Stewart’s family members don’t have reservations anymore. At the celebration on the 19th Mitchell presented Joiner with a plaque honoring her years of service, and the Hendersons with a certificate of appreciation for bringing the place back. “We’re tremendously pleased,” he says.

Except for the addition of a few new menu items—chicken tenders and a turkey burger—the menu remains the same, down to the brains and eggs and the American cheese-based mac I’m convinced can’t be touched by any other kitchen in the city.

Joiner still comes in at 5 AM with veteran grill man Dwayne Fields, who’s been there for 20 years.
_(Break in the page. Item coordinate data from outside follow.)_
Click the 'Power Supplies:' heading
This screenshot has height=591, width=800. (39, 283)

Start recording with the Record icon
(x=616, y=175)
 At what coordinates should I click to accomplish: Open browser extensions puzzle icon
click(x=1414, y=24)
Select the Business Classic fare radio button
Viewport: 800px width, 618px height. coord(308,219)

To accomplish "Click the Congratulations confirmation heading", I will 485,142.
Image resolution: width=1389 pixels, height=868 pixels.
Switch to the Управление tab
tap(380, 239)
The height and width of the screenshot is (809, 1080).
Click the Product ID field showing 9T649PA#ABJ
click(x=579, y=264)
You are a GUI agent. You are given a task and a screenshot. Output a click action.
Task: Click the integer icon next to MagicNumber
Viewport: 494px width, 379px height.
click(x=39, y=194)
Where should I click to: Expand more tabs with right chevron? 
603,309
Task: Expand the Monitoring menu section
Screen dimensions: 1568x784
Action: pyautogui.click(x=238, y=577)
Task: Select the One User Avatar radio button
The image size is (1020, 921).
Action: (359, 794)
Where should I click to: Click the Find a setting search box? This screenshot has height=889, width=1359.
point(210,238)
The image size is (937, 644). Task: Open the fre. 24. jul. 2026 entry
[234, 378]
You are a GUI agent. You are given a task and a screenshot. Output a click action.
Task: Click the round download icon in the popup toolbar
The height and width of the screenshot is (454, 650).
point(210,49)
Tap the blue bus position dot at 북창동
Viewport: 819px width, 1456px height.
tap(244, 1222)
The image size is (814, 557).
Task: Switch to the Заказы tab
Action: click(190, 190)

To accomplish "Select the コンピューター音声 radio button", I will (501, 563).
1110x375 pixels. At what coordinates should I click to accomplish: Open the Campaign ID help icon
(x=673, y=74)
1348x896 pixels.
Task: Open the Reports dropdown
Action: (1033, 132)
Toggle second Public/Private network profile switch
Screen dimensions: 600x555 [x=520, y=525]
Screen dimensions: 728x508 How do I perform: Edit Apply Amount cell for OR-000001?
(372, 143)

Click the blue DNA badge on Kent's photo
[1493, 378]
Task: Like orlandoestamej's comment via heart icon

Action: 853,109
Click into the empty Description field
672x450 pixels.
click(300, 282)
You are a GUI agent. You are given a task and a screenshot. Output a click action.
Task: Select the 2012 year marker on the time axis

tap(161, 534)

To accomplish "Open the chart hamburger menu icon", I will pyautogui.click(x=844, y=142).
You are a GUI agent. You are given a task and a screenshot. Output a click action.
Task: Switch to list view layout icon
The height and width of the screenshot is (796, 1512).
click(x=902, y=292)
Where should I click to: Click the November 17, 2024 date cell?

They turn on the stoves, put the beans on, and put the biscuits out to rise. “It’s the same food,” says Joiner. “I tell everyone I know this is Edna’s. I cooked for 20 years and that’s all I know. She taught me to cook it, so I have to do it the same way.”

But the collective memories of Stewart are so strong and numerous they contribute to a presence even more comforting than the food. “We talk about her so much she’ll always be here,” says Joiner. “If something happens in the kitchen we remember what she would say, and then someone’s gonna say it. If you’ve been around a minute, you can feel her. She’s in here. It’s Edna. I don’t care what anybody says, she’s here.”